Mobile device security isn't just a good idea or a loose buzz term to toss about randomly; it's a real thing. Mobile device security is THE buzz term for 2014. Driven by BYOD and enterprise tablet adoption, mobile security is going to be the big buzz next year. Why? Because the onus for security is going to shift from user and business to the manufacturer. Yes, the manufacturer.
Device-level security, from the factory, is next year's big thing.
In days past, users were told to use passwords, told to use VPN connections—especially on public WiFi, told to update software and apps regularly, and told to encrypt their devices.
Here's the clue phone message that security folks, businesses, and manufacturers finally got: People ain't gonna do it.
Security, for users, is inconvenient, is seen as unnecessary, and is annoying.
So, the security focus shifted to businesses.
Enter the host of mobile device management (MDM) suites, mobile application management (MAM) suites, mobile content management (MCM) suites, and pluggable modules for existing security suites of every description and scale.
Businesses spent hundreds of millions of dollars on new software, training, and new security measures only to find that the OS, mostly in the case of Android, just isn't secure. No matter what you do from the outside; it isn't going to fix the problem.
And just to let you know, I don't have a problem with security suites or personal security—they're both good things.
Manufacturers, that is to say mobile device manufacturers, have stepped up to place security where security should have been all along: on the devices.
Security is a multi-layered approach. It doesn't rest on one party or another alone. The user has a responsibility, the business has a responsibility, and the manufacturer has a responsibility. Each entity in the security path has a responsibility to ensure that everything possible is done to prevent malware, viruses, breaches, privacy leaks, and stolen information.
Device security is the pivotal layer in the new security model. Samsung has made the greatest effort of any manufacturer (so far) with its KNOX security suite. KNOX is a security suite that consists of several different technologies that protect user data, business data, communications, data at rest on the device, and the device itself. Samsung's KNOX is a comprehensive and secure solution. It's installed on Samsung's newer devices and will soon be available for their other hardware in 2014.
Some of the technologies manufacturers like Samsung have setup on devices consist of:
- Secure boot
- Encrypted OS
- Encrypted communications via VPN
- Required passwords
- Partitioned (jailed) virtual devices
- Application security
The problem with enforcing security from external sources, such as MDM suites, is that users feel that their devices have been taken over by their employers. And it feels unfair and wrong.

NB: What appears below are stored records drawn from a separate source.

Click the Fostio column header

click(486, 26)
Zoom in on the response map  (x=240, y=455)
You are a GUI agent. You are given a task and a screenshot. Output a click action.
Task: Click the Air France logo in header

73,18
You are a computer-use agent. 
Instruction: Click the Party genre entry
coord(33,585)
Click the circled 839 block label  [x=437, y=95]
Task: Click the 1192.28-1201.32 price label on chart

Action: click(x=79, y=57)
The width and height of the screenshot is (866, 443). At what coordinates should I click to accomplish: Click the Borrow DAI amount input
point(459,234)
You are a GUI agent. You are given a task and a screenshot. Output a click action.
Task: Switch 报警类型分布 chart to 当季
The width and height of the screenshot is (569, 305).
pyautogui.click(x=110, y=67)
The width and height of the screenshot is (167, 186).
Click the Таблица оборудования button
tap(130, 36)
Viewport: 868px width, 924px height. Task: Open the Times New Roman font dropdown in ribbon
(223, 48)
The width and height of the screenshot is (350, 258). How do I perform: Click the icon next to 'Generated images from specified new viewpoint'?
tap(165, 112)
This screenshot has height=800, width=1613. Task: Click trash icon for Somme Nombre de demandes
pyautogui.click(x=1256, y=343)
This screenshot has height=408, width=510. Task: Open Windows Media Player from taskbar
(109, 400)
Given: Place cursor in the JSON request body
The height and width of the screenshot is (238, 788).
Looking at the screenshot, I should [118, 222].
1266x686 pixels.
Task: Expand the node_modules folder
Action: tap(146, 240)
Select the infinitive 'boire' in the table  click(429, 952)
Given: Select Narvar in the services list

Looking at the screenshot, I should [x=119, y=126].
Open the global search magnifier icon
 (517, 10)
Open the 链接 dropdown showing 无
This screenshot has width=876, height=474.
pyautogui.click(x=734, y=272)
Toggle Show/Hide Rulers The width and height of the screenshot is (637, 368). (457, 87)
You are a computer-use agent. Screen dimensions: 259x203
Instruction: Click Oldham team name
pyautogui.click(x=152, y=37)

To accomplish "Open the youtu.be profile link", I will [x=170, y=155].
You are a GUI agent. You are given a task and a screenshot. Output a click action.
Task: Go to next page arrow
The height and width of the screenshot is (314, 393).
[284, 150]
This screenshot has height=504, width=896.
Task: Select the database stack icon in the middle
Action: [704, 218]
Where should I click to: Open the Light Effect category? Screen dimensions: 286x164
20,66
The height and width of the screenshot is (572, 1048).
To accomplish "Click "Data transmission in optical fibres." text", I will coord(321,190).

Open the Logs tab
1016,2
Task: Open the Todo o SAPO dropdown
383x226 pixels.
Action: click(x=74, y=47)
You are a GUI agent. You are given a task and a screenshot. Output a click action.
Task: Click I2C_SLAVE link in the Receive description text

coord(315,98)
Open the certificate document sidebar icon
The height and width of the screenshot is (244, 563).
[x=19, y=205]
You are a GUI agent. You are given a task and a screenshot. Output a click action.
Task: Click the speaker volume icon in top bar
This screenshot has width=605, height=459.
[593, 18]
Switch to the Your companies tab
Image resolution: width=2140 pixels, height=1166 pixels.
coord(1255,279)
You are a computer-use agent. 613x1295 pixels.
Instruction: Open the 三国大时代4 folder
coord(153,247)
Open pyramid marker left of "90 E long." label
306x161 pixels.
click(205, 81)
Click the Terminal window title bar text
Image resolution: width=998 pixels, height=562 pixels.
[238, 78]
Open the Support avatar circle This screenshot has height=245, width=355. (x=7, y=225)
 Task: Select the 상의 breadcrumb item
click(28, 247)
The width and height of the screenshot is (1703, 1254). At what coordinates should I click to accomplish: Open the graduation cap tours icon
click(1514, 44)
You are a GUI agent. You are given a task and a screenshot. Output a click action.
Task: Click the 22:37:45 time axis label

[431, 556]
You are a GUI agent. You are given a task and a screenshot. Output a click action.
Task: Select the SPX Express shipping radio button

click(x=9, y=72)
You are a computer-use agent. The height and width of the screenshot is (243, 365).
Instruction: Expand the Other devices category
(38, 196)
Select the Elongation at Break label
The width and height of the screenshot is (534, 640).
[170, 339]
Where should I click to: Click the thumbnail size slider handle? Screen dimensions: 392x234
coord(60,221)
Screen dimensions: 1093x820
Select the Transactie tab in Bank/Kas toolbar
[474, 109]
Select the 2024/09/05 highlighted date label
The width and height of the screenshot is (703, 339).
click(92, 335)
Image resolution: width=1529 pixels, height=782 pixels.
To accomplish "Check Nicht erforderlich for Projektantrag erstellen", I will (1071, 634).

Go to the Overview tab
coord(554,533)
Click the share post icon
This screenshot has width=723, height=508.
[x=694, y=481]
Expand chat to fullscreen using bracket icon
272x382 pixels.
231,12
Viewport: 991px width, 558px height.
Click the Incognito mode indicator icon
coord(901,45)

Some MDMs are too heavy-handed in their approach to security and it makes for unhappy users and unsuccessful BYOD programs.
Enforcing security by the manufacturer, at the device level, is far more comfortable for businesses and for users alike. The user owns the device. The users enjoys the devices. The company feels comfortable allowing the user to use the device at work because of the advanced security contained on the device.
Does enhanced device security mean that businesses are off the hook for mobile security? Certainly not. Businesses still have to ensure that personal devices aren't jailbroken or compromised in some other way. Also some assurance is needed that the user will update his device regularly. I suggest using an MDM suite that performs baseline checks of the OS level and prevents access to those with old firmware, old OS versions, or those whose updates are outside of acceptable limits.
You have to realize that protection of company data takes priority over the user's desire to use his or her own device. That's just the way it is. And the way to resolve most of the security-related problems with a random sampling of user-owned devices is to produce and sell manufacturer hardened hardware and operating systems.
In 2014, my prediction is that mobile device manufacturers will build devices with better security. It's no longer an option not to do it. For the millions of devices that already exist without manufacturer enhanced security features, my hope is that some retrofit firmware, OS updates, patches, apps, or recalls will be made available to users.